GIANNI DEY

Si avvicina alla musica sin da piccolo, spinto dalla passione del padre Aldo (ma tutto il parentado rivolto alla passione per la musica) che gli fa studiare musica e imparare a suonare la fisarmonica cromatica dall'età di sette anni fino a tredici. Partecipa a concorsi canori locali in coppia con la sorella Marisa di due anni più grande con piazzamenti sempre soddisfacenti. Finisce le scuole d'obbligo di allora ossia licenza media inferiore e a 14 anni comincia a lavorare come manovale in una impresa edile fino a 18 anni quando comincia l'attività di imbianchino nella ditta gestita dal padre e altri due soci. Finito il servizio militare nel 1978 fonda assieme ad alcuni amici un gruppo musicale di genere moderno i DNA Group nel quale canta ed intrattiene. Con tale gruppo cambia genere musicale e passa al genere da ballo liscio Orchestra Gianni Leardini per poter continuare visti i tempi dell'avvento dei D.J. era difficile resistere solo suonando moderno.Il gruppo fondato sulla più sana amicizia e non sugli interessi si scioglie nel 1981 dopo la morte del chitarrista Davide Caprioli nella strage della stazione di Bologna del 1980 che porta sconforto e depressione.

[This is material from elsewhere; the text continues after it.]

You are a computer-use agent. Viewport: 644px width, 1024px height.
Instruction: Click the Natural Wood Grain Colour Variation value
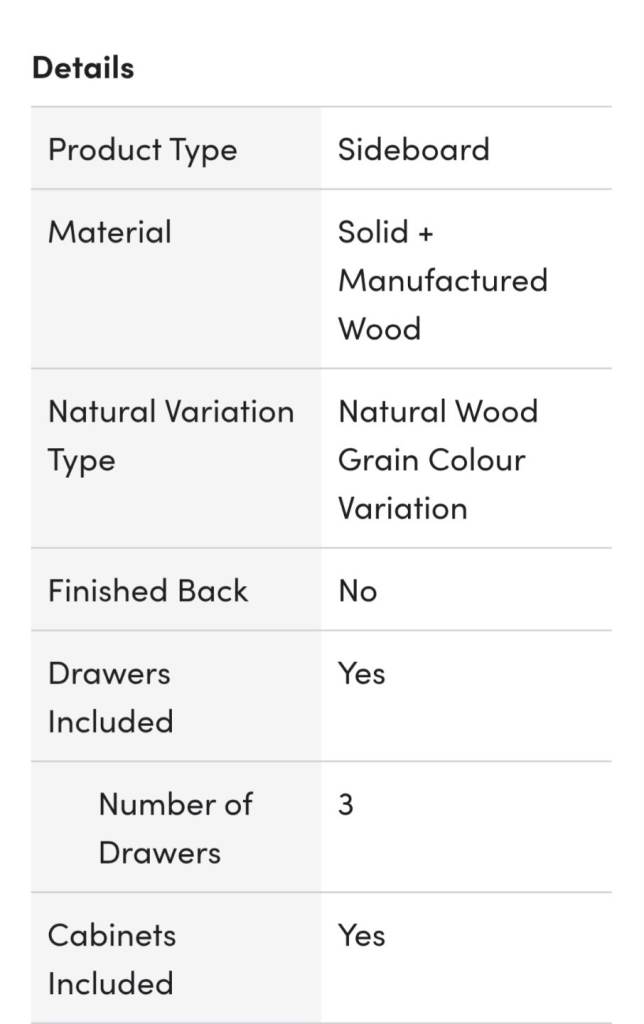(437, 459)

Nel 1985 entra a far parte come cantante nell'orchestra Camillo del Vho nella quale ha la possibilità di imparare a navigare nel mondo della sala da ballo, per motivi legati al doppio lavoro (lavorare di giorno e orchestra alla sera) alla fine del 1988 smette. Nel 1989 si presenta la grande occasione di entrare a far parte dell'Orchestra Titti Bianchi come professionista, non si può rifiutare e passano cosi 13 meravigliosi anni come braccio destro di una delle più grandi figure Artistiche a livello nazionale, periodo nel quale si affinano ulteriormente le conoscenze e le esperienze di questo settore.

Si arriva cosi a Giugno 2002,dove presa la decisione di costruire qualcosa di personale, con un po' di nostalgia saluta il glorioso gruppo e si incammina sul sentiero del progetto GIANNI E I MACEDONIA per mettere in atto tutte le esperienze acquisite negli anni e per continuare a stare vicino a tutti gli amici conosciuti in tale periodo. Passano così altri cinque bellissimi anni nei quali, grazie all'inserimento di validi professionisti, si arriva a notevoli livelli musicali con una formazione a dir poco eccellente, ma i tempi di crisi del settore non danno garanzie e continuità lavorativa in grado di poter mantenere il livello qualitativo raggiunto e da qui la scelta di altre strategie per poter continuare nel mondo dello spettacolo.

Ma un'altra scelta per continuare a divertirmi l'ho fatta accettando la proposta di entrare a far parte oltretutto della grandiosa FREE MUSIC PROJECT, un'orchestra di 16 elementi che propone nei propri concerti musica anni 70/80 e non solo, anche spettacolo di ballerini professionisti che danzano al ritmo delle note proposte con maestria da elementi di elevato rango musicale. Spettacolo veramente da ascoltare e vedere!

GIANNI E I MACEDONIA è stata la pagina più bella della mia vita artistica che ricorderò con tanta serenità e gioia, ma bisogna guardare avanti quindi su le maniche e via ancora sui palchi per regalare alla gente la cosa che più mi piace fare "CANTARE".